Return the lines starting at the one containing "them (199, 164)" and ending at the one containing "guess (272, 825)", both included, copying each exactly.

**Exercise inputs:**

====

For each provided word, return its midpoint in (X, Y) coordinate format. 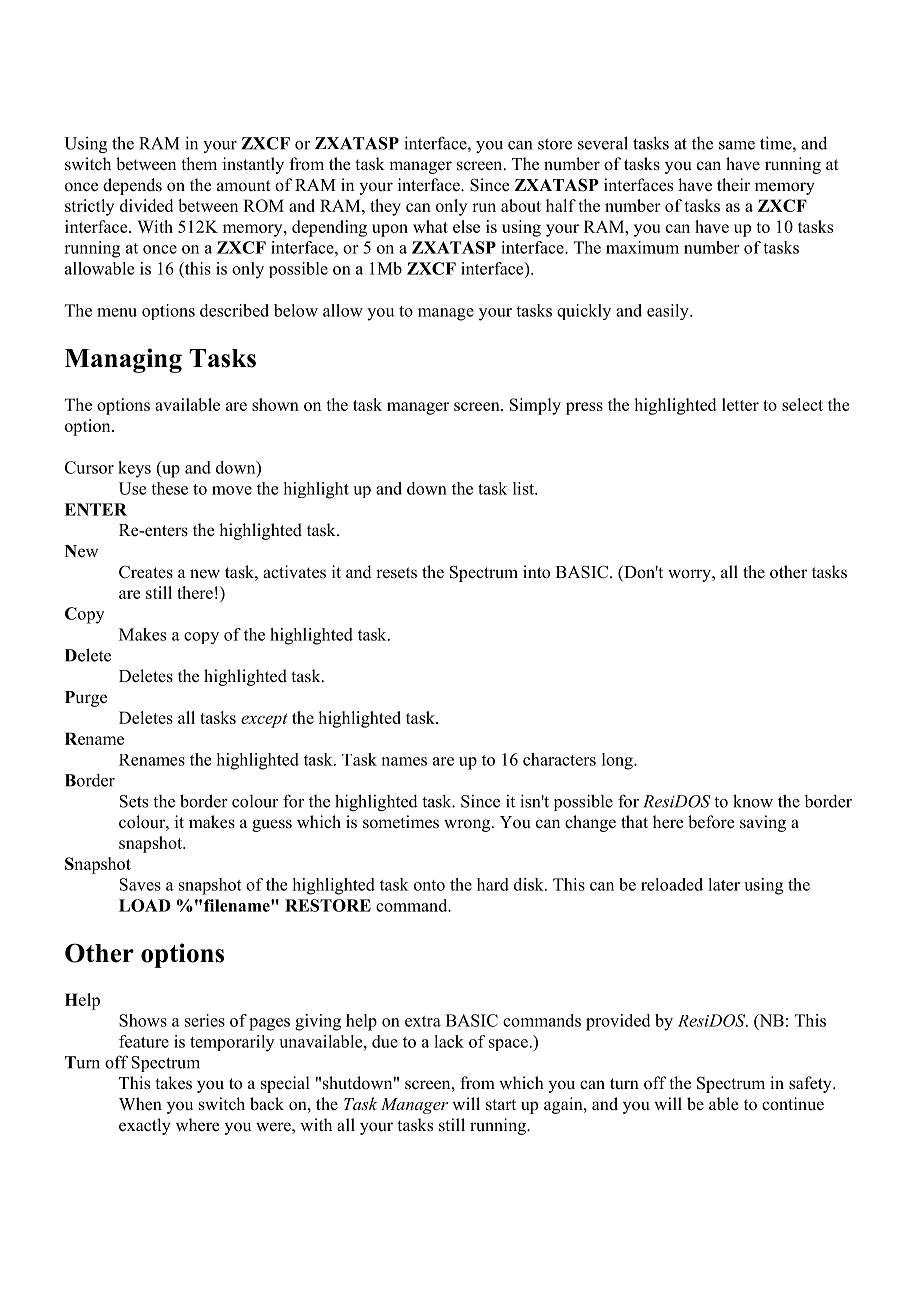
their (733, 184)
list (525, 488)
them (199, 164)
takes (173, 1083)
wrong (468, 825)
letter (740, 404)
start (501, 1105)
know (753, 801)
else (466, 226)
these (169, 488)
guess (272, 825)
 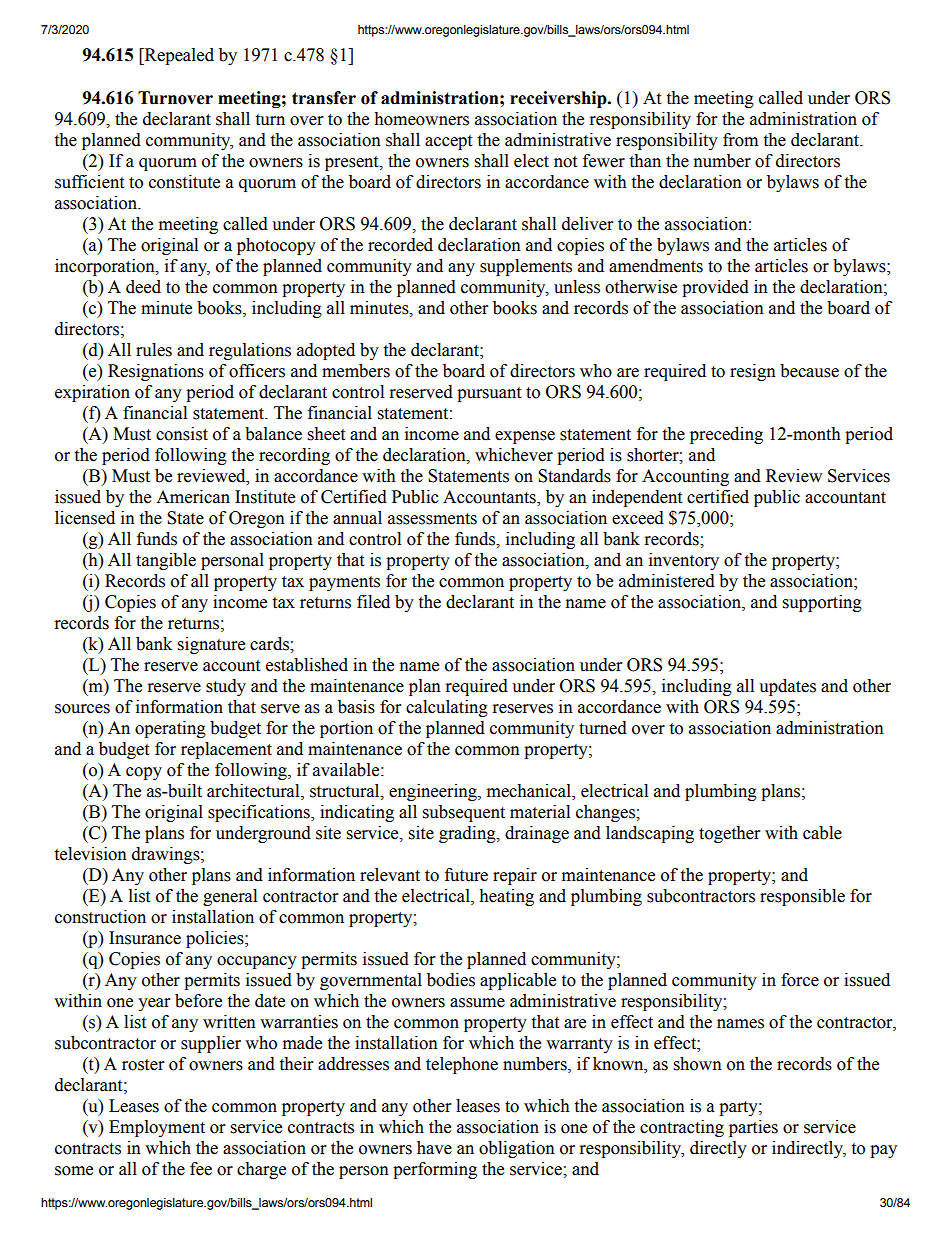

====

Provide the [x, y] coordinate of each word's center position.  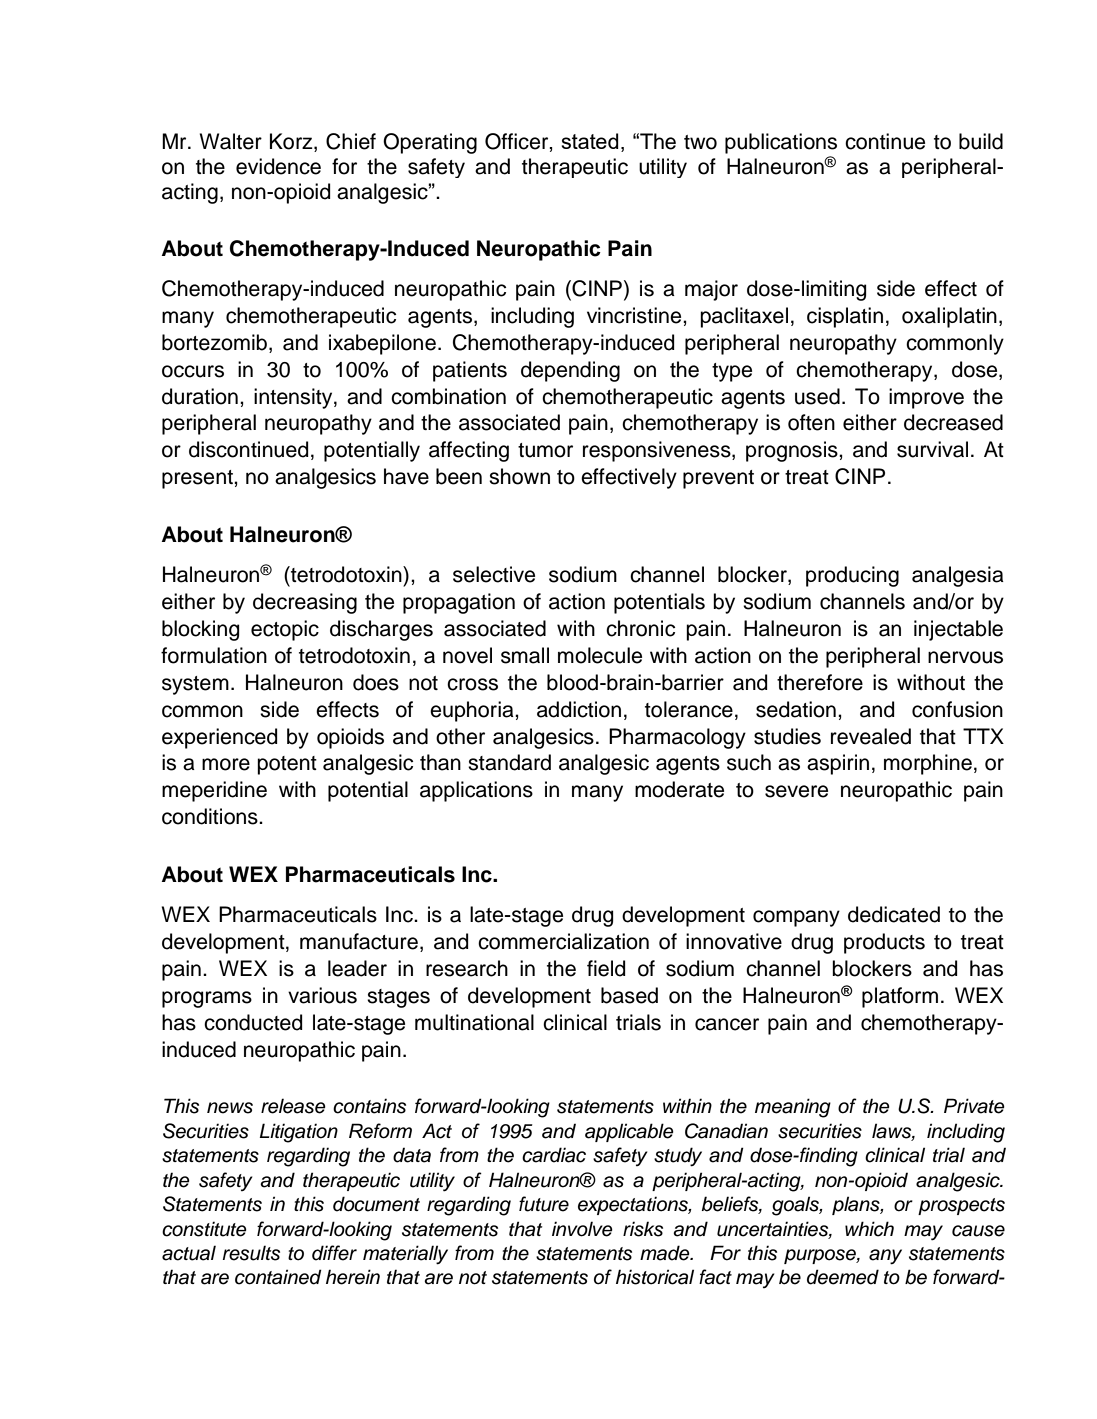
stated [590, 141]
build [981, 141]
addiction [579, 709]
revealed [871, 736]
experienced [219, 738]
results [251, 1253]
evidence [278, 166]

====

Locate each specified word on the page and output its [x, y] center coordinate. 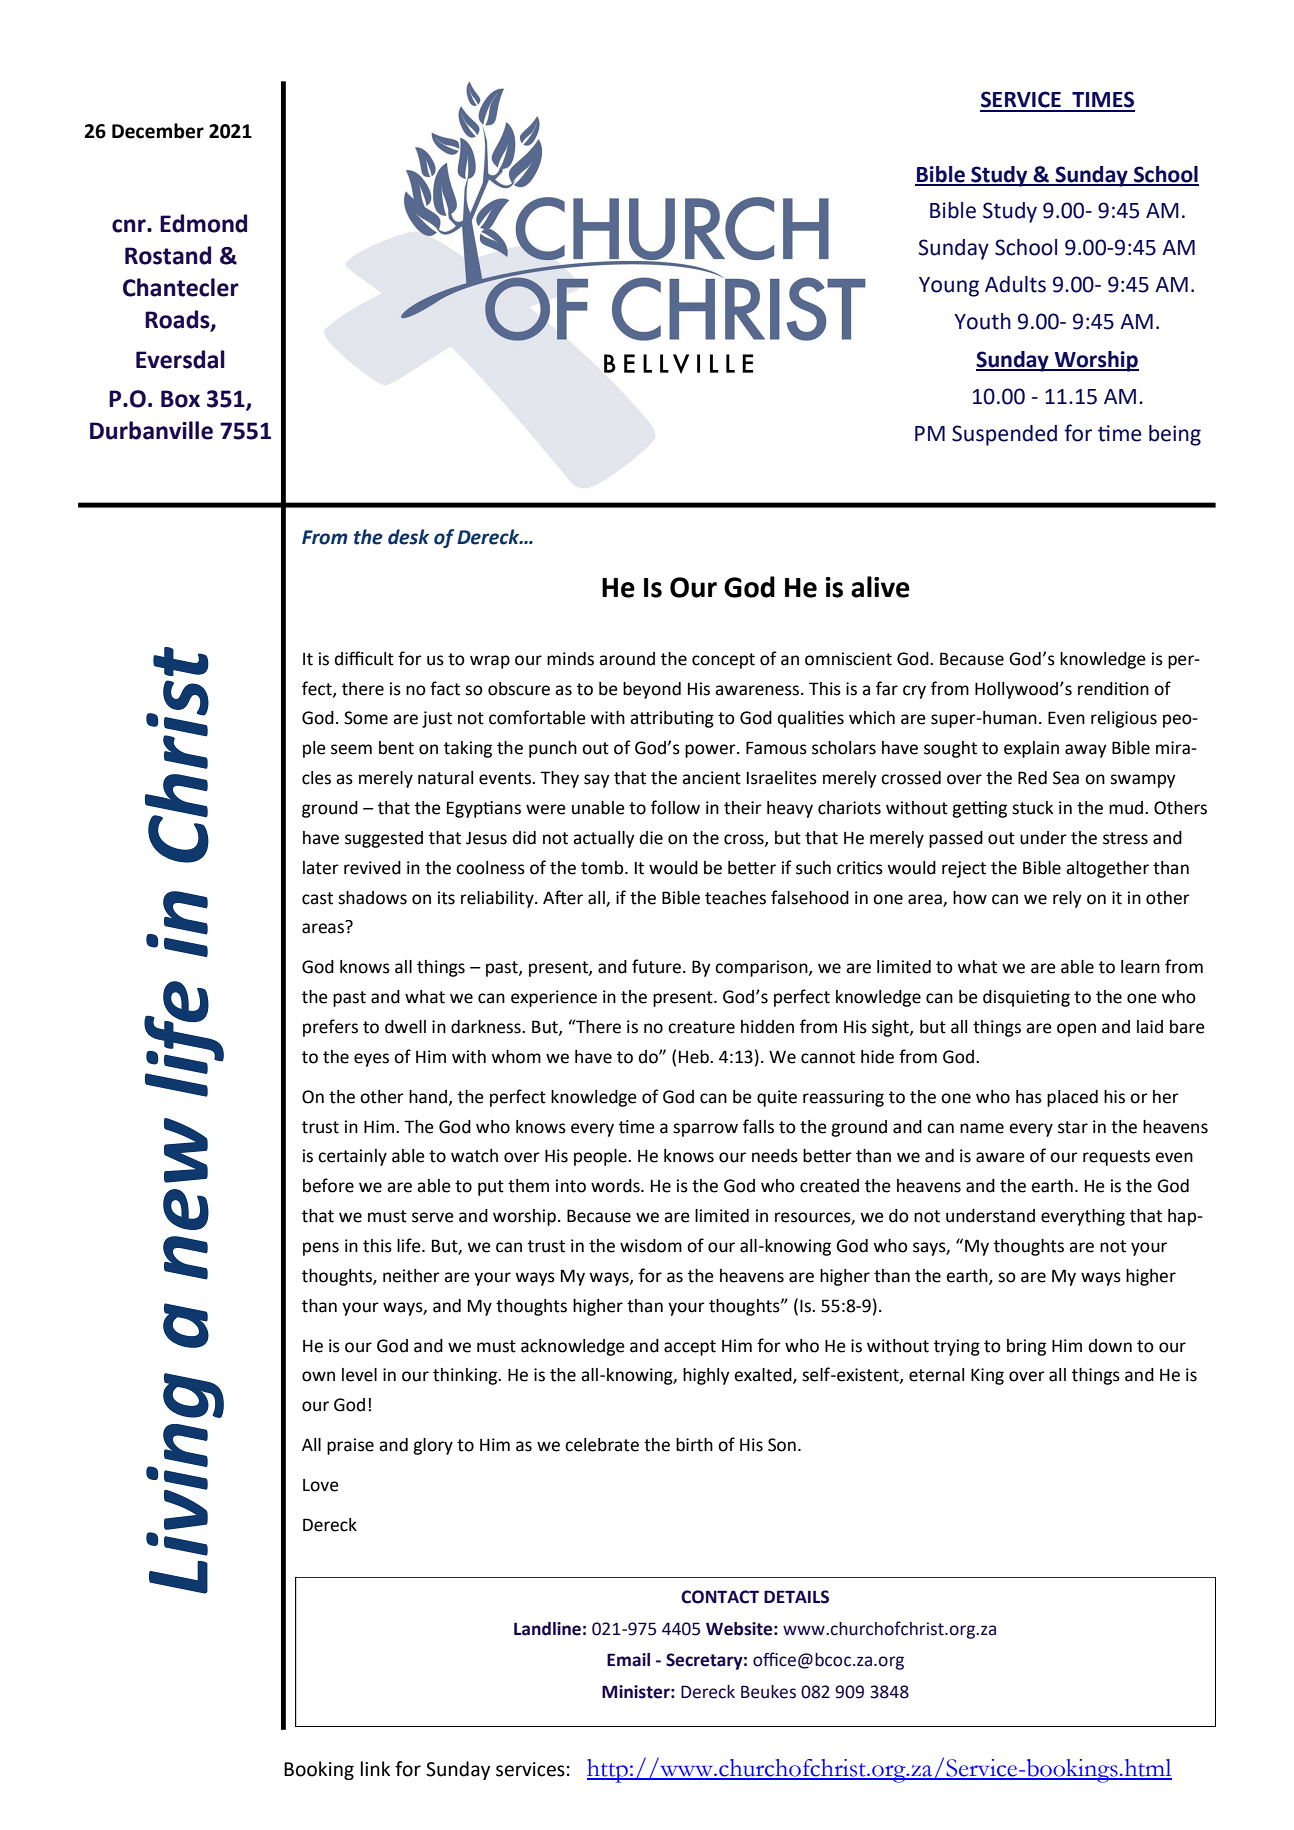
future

====

**Exercise result:**
them (199, 164)
takes (173, 1083)
wrong (468, 825)
letter (740, 404)
start (501, 1105)
know (753, 801)
else (466, 226)
these (169, 488)
guess (272, 825)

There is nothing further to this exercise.